• [Exercise brief]
Reply only with how many lines of the listing below hold the word "settings".

[[ Records for this exercise, beginning ]]

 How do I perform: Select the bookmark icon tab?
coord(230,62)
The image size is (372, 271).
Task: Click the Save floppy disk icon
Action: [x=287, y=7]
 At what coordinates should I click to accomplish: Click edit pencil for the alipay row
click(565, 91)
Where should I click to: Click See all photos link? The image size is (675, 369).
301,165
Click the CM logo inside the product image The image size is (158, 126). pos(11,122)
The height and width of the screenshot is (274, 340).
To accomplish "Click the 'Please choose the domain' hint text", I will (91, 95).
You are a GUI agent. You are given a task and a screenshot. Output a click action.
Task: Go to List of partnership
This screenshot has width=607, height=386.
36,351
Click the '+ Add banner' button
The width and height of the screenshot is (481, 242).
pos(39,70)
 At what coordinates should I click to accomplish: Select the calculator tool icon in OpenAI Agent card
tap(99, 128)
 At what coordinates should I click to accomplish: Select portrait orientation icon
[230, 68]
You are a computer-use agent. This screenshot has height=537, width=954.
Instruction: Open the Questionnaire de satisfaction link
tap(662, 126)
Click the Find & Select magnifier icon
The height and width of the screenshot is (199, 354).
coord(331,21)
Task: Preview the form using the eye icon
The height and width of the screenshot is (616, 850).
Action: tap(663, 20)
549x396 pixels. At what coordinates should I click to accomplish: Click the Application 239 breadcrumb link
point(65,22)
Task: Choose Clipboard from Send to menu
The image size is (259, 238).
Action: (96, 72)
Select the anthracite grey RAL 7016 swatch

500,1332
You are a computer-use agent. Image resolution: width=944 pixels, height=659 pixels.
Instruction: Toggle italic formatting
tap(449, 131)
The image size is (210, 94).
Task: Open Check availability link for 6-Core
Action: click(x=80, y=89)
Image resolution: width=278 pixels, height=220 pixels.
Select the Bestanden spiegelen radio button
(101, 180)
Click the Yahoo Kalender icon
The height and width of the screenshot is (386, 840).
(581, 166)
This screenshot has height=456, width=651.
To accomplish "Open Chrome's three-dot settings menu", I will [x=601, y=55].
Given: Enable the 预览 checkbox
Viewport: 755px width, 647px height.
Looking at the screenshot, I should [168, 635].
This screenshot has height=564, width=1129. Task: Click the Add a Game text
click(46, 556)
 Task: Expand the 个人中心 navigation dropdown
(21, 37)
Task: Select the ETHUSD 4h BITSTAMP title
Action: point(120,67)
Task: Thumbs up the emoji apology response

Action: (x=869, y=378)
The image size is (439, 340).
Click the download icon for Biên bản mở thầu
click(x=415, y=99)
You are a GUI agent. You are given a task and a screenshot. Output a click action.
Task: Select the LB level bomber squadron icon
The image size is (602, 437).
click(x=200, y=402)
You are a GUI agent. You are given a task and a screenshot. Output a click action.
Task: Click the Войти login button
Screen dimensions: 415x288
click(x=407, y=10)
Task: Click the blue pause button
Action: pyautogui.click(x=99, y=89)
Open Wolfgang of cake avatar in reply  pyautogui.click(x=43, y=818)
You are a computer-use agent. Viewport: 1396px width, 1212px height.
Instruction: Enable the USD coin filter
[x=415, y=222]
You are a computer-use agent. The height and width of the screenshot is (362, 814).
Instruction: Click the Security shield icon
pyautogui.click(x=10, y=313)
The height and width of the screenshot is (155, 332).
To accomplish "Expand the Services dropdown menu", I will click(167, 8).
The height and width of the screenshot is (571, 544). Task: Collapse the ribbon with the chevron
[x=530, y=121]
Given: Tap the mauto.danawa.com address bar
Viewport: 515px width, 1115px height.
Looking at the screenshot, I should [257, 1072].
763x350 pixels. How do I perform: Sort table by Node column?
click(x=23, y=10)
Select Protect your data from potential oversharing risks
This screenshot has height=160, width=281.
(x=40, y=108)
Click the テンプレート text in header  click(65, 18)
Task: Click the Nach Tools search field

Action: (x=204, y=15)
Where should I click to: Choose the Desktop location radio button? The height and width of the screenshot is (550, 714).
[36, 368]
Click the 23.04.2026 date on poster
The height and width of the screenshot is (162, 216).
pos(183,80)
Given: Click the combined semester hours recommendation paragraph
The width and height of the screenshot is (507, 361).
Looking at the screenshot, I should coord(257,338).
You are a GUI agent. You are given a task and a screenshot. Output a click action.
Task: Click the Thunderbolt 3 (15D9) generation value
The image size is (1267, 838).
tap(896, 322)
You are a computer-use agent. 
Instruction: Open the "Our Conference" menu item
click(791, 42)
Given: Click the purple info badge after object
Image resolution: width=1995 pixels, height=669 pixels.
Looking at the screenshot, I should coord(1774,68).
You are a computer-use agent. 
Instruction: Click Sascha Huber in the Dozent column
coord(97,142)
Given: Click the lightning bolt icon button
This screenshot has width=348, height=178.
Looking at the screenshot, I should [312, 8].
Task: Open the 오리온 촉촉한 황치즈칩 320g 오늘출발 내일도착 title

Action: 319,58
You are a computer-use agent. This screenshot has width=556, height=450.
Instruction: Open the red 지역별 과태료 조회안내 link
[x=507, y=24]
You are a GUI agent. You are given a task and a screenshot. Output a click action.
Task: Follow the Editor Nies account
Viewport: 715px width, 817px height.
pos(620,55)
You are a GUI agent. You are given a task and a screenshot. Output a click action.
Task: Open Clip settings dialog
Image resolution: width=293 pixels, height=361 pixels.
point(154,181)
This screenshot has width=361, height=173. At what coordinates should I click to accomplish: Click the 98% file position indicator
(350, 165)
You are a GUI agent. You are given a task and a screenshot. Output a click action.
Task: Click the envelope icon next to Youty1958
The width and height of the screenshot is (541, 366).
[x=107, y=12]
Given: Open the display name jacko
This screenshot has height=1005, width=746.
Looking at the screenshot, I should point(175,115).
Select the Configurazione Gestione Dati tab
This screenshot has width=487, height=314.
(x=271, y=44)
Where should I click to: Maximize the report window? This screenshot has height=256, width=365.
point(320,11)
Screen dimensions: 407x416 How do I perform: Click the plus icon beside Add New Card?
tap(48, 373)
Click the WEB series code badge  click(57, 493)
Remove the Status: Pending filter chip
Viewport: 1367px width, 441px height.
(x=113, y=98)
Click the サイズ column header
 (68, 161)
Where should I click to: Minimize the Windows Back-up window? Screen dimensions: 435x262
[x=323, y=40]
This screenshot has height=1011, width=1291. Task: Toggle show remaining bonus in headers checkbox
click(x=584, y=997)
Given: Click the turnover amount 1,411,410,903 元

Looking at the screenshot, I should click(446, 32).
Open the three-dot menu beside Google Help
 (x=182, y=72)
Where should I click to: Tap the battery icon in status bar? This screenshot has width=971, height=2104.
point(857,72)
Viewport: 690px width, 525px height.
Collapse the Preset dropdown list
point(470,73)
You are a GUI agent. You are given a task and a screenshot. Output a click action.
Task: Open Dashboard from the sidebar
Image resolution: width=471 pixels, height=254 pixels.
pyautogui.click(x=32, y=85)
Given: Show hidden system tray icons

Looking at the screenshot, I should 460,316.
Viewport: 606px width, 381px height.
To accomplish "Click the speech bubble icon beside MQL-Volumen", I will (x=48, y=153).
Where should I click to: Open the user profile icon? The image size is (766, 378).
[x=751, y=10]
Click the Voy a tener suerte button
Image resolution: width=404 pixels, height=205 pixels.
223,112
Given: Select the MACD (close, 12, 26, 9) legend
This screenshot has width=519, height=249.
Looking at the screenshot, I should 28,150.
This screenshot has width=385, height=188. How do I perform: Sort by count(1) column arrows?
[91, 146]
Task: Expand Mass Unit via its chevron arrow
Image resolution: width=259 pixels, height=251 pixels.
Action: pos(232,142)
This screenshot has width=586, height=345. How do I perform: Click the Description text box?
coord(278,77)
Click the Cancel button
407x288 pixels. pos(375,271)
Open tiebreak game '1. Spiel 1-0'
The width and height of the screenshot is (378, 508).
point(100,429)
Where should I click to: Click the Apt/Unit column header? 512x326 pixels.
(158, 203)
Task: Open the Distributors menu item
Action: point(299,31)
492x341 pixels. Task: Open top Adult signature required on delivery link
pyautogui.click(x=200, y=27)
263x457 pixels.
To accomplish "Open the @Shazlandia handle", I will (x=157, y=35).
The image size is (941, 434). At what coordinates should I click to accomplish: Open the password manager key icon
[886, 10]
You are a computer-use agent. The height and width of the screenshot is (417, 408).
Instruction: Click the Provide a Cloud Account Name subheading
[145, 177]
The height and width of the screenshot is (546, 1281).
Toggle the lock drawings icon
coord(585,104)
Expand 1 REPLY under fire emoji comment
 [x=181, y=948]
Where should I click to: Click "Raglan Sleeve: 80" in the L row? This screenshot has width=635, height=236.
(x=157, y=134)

[[ Records for this exercise, end ]]

• [Result of this exercise]
2